> [Description of the task]
Reproduce the records that follow exactly; any picture among them stays out.

> [Input data]
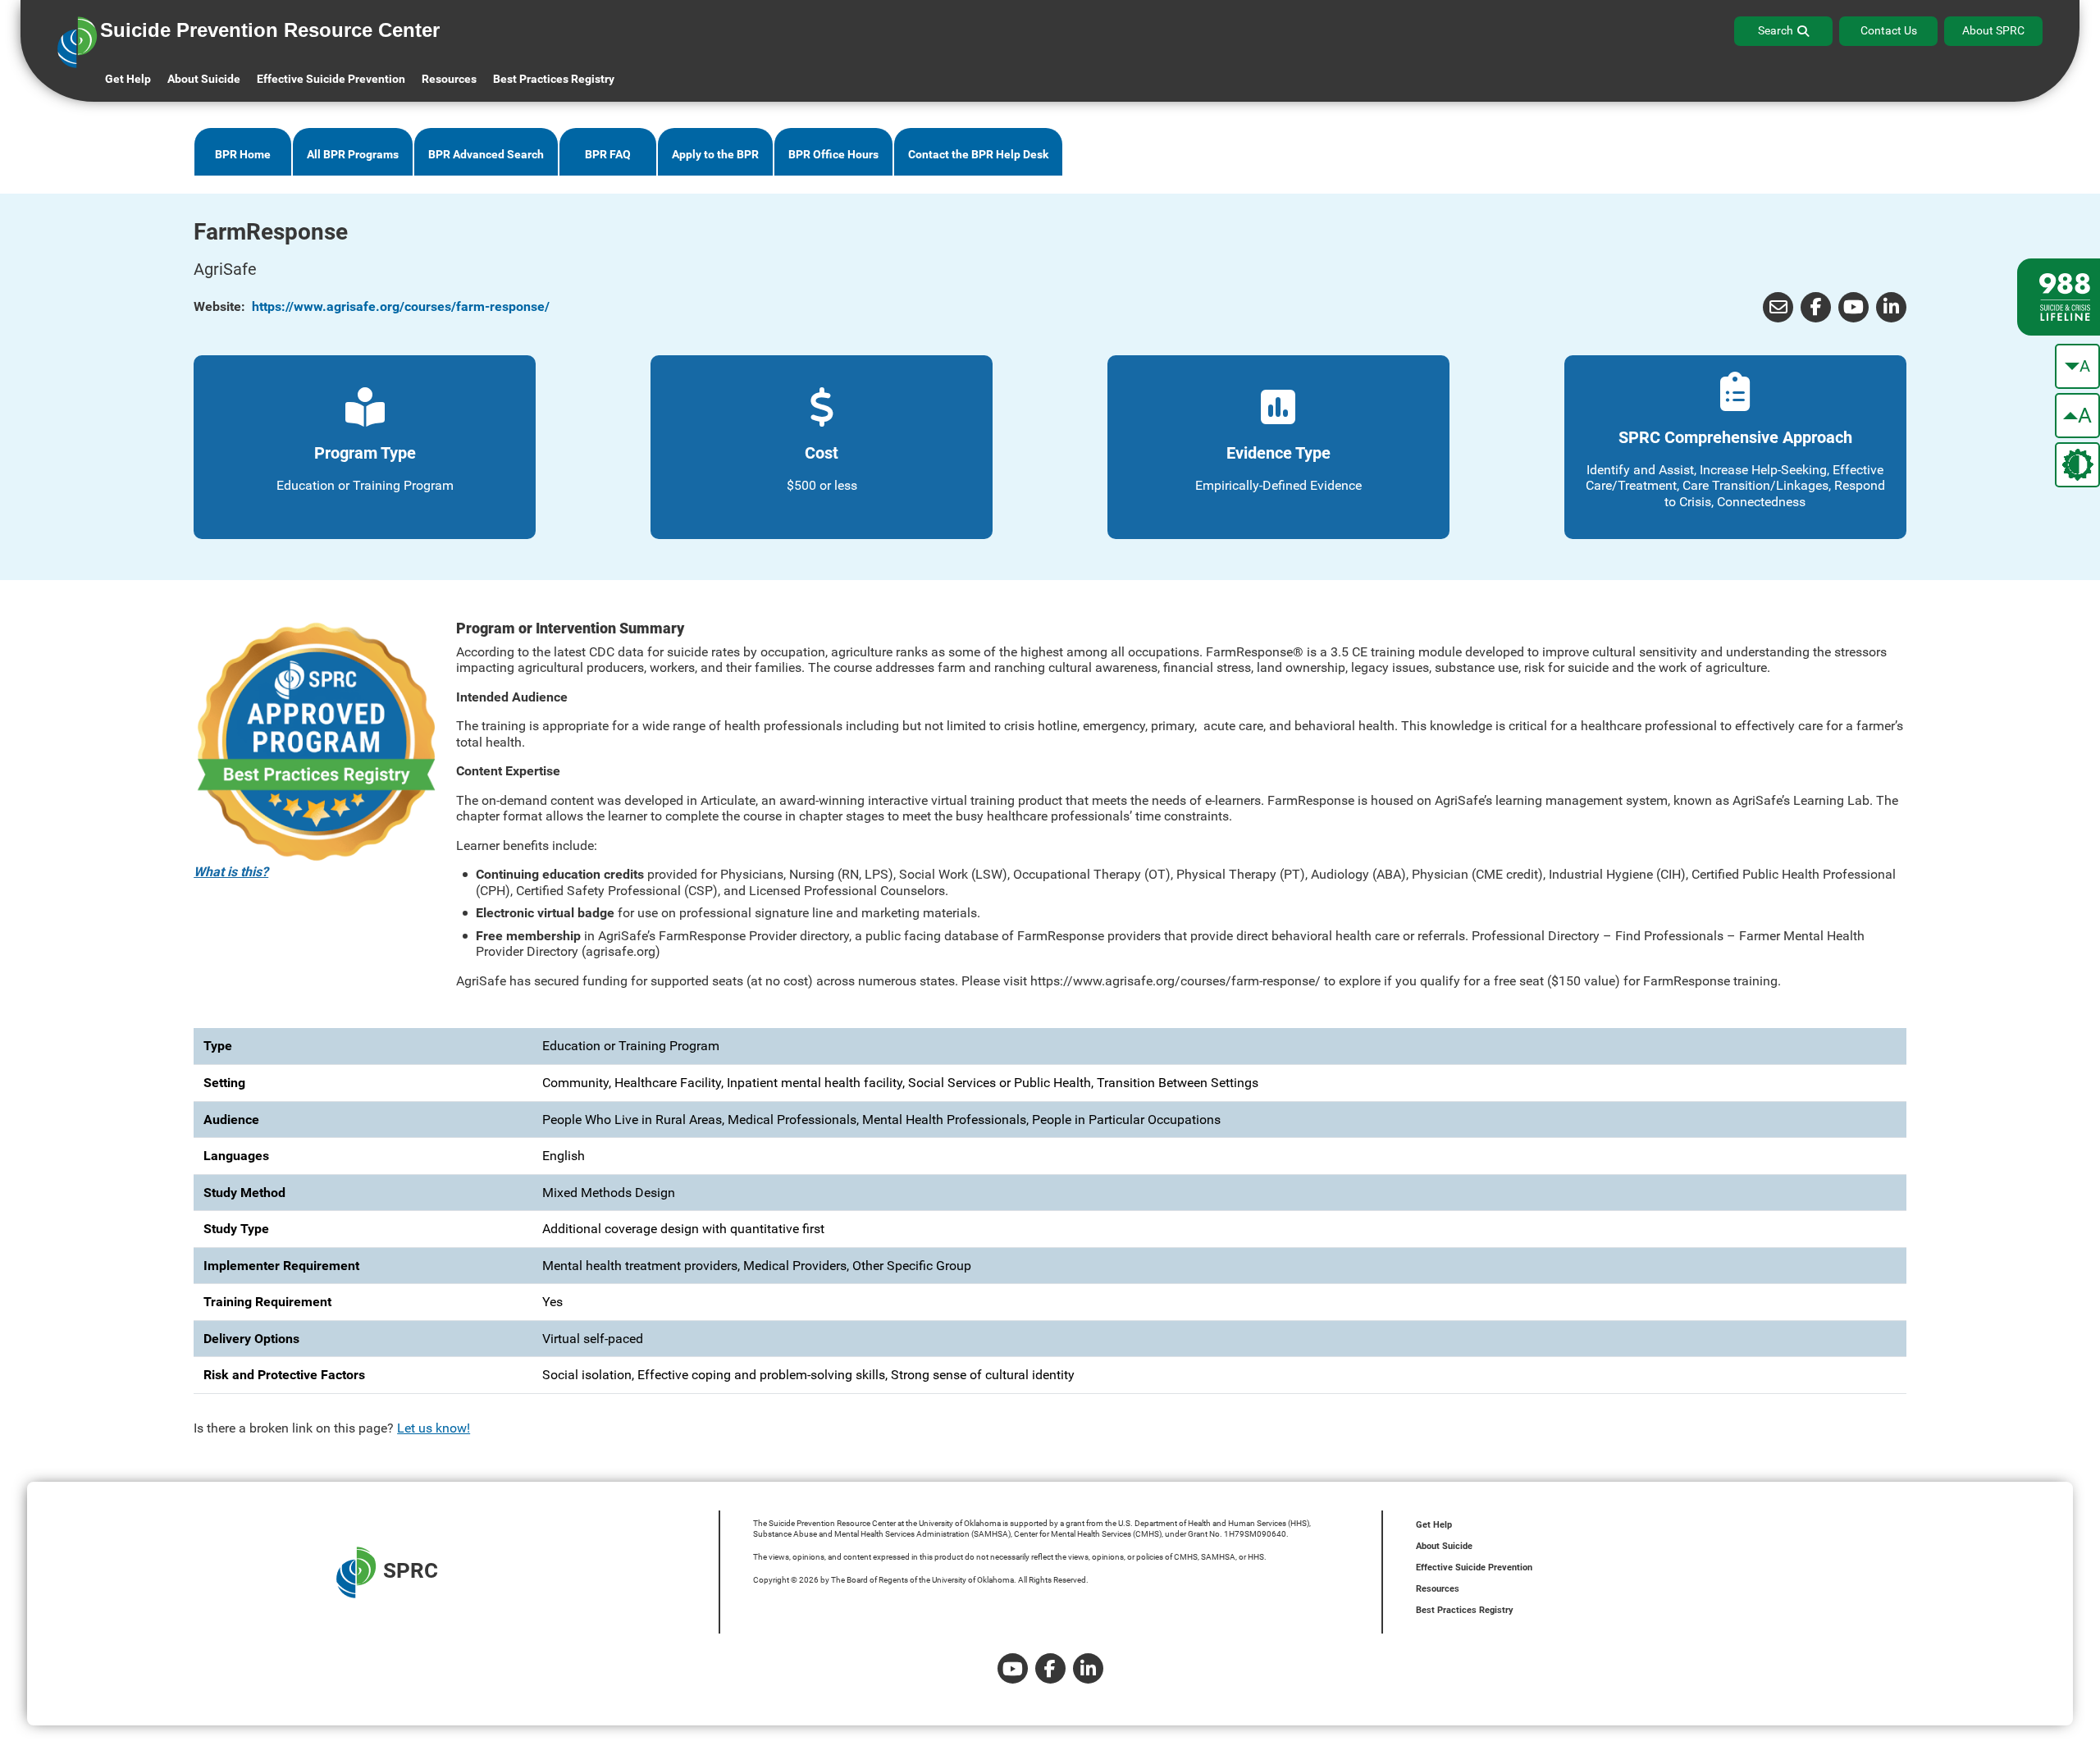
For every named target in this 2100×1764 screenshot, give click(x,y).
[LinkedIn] (1891, 307)
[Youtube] (1853, 307)
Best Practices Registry (553, 78)
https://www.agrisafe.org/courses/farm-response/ (401, 306)
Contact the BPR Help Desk (978, 155)
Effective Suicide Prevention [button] (331, 78)
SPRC (410, 1570)
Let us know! (433, 1428)
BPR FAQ (608, 155)
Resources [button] (449, 78)
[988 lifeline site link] (2058, 297)
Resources (1437, 1588)
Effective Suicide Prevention (1474, 1567)
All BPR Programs (353, 155)
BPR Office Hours (833, 155)
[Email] (1778, 307)
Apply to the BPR (715, 155)
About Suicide (203, 78)
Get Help (128, 78)
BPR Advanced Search (486, 155)
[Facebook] (1816, 307)
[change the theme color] (2077, 464)
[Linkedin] (1088, 1668)
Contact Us (1888, 30)
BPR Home (243, 155)
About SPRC (1993, 30)
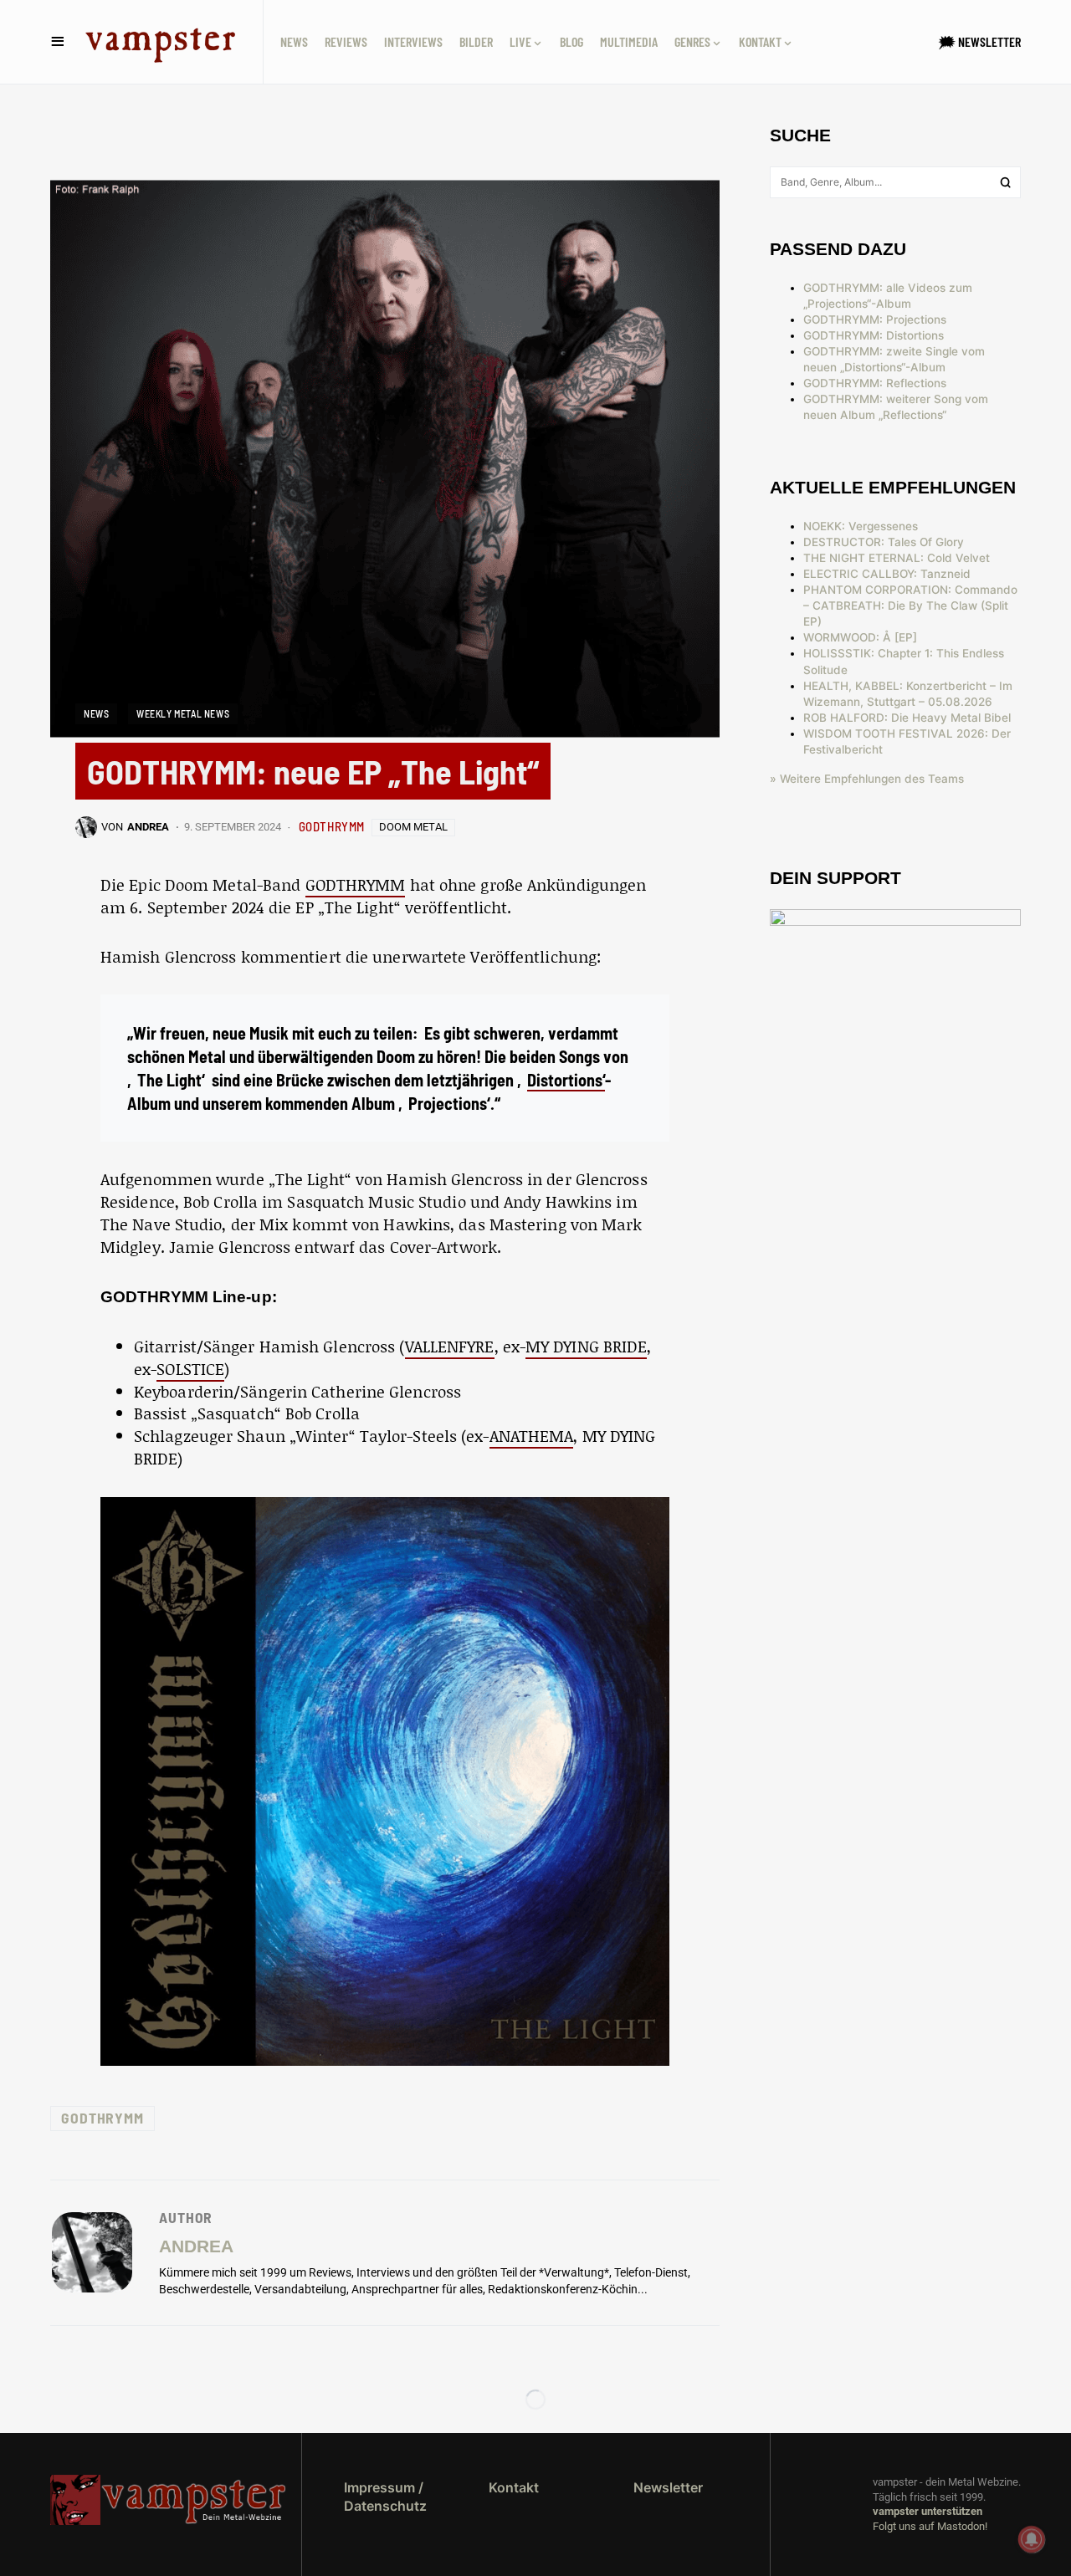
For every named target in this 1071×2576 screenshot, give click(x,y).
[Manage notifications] (1031, 2539)
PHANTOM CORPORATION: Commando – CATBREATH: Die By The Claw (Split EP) (910, 605)
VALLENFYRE (450, 1346)
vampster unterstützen (927, 2511)
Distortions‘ (566, 1080)
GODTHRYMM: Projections (874, 319)
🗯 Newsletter (980, 41)
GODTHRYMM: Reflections (874, 383)
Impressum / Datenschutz (385, 2496)
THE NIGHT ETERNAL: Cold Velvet (896, 558)
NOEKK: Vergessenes (860, 526)
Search (1006, 182)
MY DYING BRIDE (586, 1346)
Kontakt (514, 2487)
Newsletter (668, 2487)
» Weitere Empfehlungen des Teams (867, 778)
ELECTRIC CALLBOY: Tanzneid (887, 573)
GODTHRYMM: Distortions (873, 335)
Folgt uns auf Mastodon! (930, 2526)
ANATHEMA (531, 1435)
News (96, 713)
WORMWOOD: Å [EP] (860, 637)
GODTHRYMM (332, 826)
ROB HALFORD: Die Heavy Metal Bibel (907, 717)
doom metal (413, 826)
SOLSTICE (190, 1368)
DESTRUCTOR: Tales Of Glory (883, 542)
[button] (57, 42)
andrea (196, 2246)
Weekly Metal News (182, 713)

> [Written response]
For every named target in this 2100×1764 screenshot, give click(x,y).
[LinkedIn] (1891, 307)
[Youtube] (1853, 307)
Best Practices Registry (553, 78)
https://www.agrisafe.org/courses/farm-response/ (401, 306)
Contact the BPR Help Desk (978, 155)
Effective Suicide Prevention [button] (331, 78)
SPRC (410, 1570)
Let us know! (433, 1428)
BPR FAQ (608, 155)
Resources [button] (449, 78)
[988 lifeline site link] (2058, 297)
Resources (1437, 1588)
Effective Suicide Prevention (1474, 1567)
All BPR Programs (353, 155)
BPR Office Hours (833, 155)
[Email] (1778, 307)
Apply to the BPR (715, 155)
About Suicide (203, 78)
Get Help (128, 78)
BPR Advanced Search (486, 155)
[Facebook] (1816, 307)
[change the theme color] (2077, 464)
[Linkedin] (1088, 1668)
Contact Us (1888, 30)
BPR Home (243, 155)
About SPRC (1993, 30)
For every named target in this 1071×2576 screenshot, give click(x,y).
[Manage notifications] (1031, 2539)
PHANTOM CORPORATION: Commando – CATBREATH: Die By The Claw (Split EP) (910, 605)
VALLENFYRE (450, 1346)
vampster unterstützen (927, 2511)
Distortions‘ (566, 1080)
GODTHRYMM: Projections (874, 319)
🗯 Newsletter (980, 41)
GODTHRYMM: Reflections (874, 383)
Impressum / Datenschutz (385, 2496)
THE NIGHT ETERNAL: Cold Velvet (896, 558)
NOEKK: Vergessenes (860, 526)
Search (1006, 182)
MY DYING BRIDE (586, 1346)
Kontakt (514, 2487)
Newsletter (668, 2487)
» Weitere Empfehlungen des Teams (867, 778)
ELECTRIC CALLBOY: Tanzneid (887, 573)
GODTHRYMM: Distortions (873, 335)
Folgt uns auf Mastodon! (930, 2526)
ANATHEMA (531, 1435)
News (96, 713)
WORMWOOD: Å [EP] (860, 637)
GODTHRYMM (332, 826)
ROB HALFORD: Die Heavy Metal Bibel (907, 717)
doom metal (413, 826)
SOLSTICE (190, 1368)
DESTRUCTOR: Tales Of Glory (883, 542)
[button] (57, 42)
andrea (196, 2246)
Weekly Metal News (182, 713)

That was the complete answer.